141 Ścieżka Sługi w dzień odrzucenia

Wiersze Brzasku Tysiąclecia

Sługo Chrystusa, stój mocno, choć wzgardzony przez ludzi,
Którzy niewiele znają i mało miłują Pana.
Nie przestawaj ostrzegać, niech nic cię nie trudzi,
Pocieszaj i nauczaj, ufaj, a nagroda będzie ci dana.
Jeszcze tyko kilka chwil cierpienia i nadejdzie
Odpocznienie słodkie, a ból serca przejdzie.

Módl się o łaskę, gdyż łaski potrzeba ci wiele.
Jeśli ludzie z twej pracy szydzą – cóż więcej mogą?
Ślad zmęczonych stóp Chrystusa na ścieżce twej się ściele.
Gdy ciernie cię ranią, wiedz, że Jego też, gdy szedł tą drogą.
Pracuj, choć chmury gromadzą się nad głową umęczoną.
On miejsce twej służby zamieni w ziemię błogosławioną.

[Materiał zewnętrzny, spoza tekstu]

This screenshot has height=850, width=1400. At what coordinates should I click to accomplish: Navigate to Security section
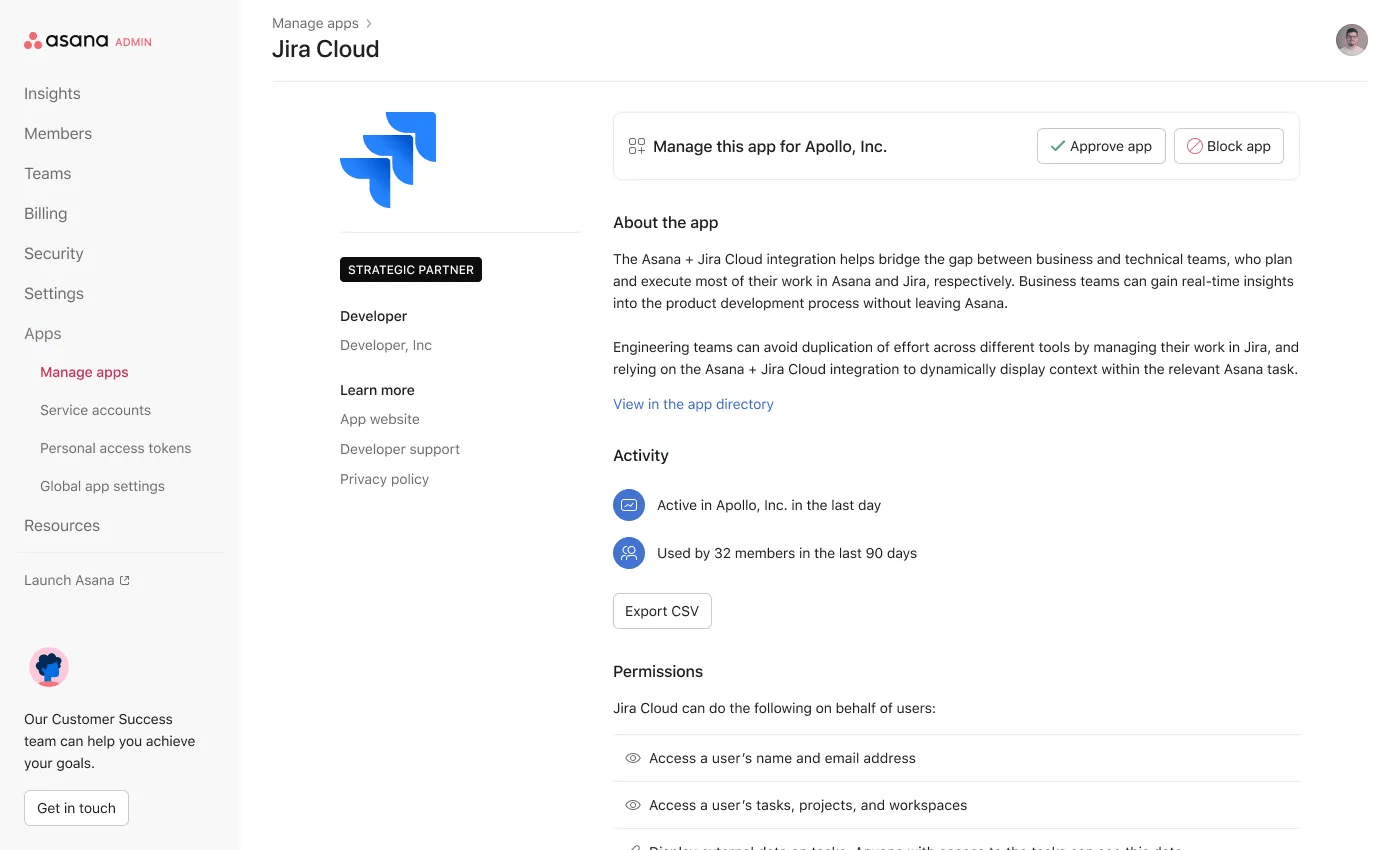point(54,253)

Gdy przyjaciele wyrzucą imię twe z serca swego
Jako coś niepotrzebnego, odważ się i w tej chwili
Mistrzowi to powiedz, idź do Niego,
Gdy trudził się dla przyjaciół, to samo zrobili.
Jednak On służbę swą zaznaczał czynami doskonałymi,
Ty często upadasz, a to droższym Go jeszcze czyni.

Unikaj samousprawiedliwienia, jeśli rację masz,
Cóż zyskasz, zabierając z Bożej ręki sprawy swoje,
Jeśli się mylisz, czego poza zaproszeniem szatana dokonasz,
By jako przyjaciel stanął u boku w potrzebie twojej?
Zostaw wszystko w rękach Boga, jeśli masz rację, On dowiedzie tego,
Jeśli nie masz racji wybaczy, zatem zawsze idź do Niego.

Nie daj się zniewolić człowiekowi, pomyśl, jaka cena
Zapłacona, abyś stał się poddanym Tego,
Dla którego służyć jest doskonałą wolnością. Niechaj myśl ta cenna
Na zawsze utrwali się w sercu, a obowiązującym Cię będzie prawo Jego.
Nikt, komu przyjdzie ci służyć na ziemi, nie może cię zniewolić,
Jeśli mu Pan z niebios na to nie pozwoli.

Masz służyć wszystkim tym, którzy są Pana twego;
Bracia w Chrystusie potrzebują pomocy, przez nich służysz Jemu.
Najmniejszy z nich jest wciąż najdroższy sercu Jego.
Służ najsłabszemu, krwią Jego odkupionemu.
Nie oddawaj jednak nikomu tego, co Jemu się słusznie należy,
Temu, który imiona ludu nosi, któremu dobro ludu na sercu leży.

Bądź mądry, bądź czujny, podstępni ludzie otaczają
Cię wokół, idź bardzo ostrożnie ścieżką swą.
Oni tylko na twe potknięcie czekają.
Nie smuć Mistrza, niech nie będzie winy w tobie, oni tego właśnie chcą.
Niechaj w sidła, które na ciebie zastawili, wpadną sami,
A Bóg sąd Swój sprawiedliwy ujawni.

Biednych nie odstępuj, oni Chrystusa wyobrażeniem.
Jeśli oni cię pokochają, honorem to dla ciebie wielkim.
Jeśli utracisz to, nic nie będzie właściwym odpłaceniem.
Nawet, jeśli otoczysz się bogatym i mądrym – wszelkim.
Mistrz twój wielokrotnie może minąć drzwi mieszkania twego,
By cieszyć się bliskością z ubogimi, umiłowanymi Jego.

Czas jest krótki, nie otaczaj się dobrami ziemskimi.
One cię obciążą i w dół pociągnąć mogą.
Tobie wystarczyć ma chleb powszedni, a o jutro troskami swymi
Głowy nie trap, ono może nie nadejść, pójdzie bez ciebie swoją drogą.
A ty przecież nie możesz teraz zginąć, gdy twój Pan jest już blisko,
Jego opieka wystarczy ci za wszystko.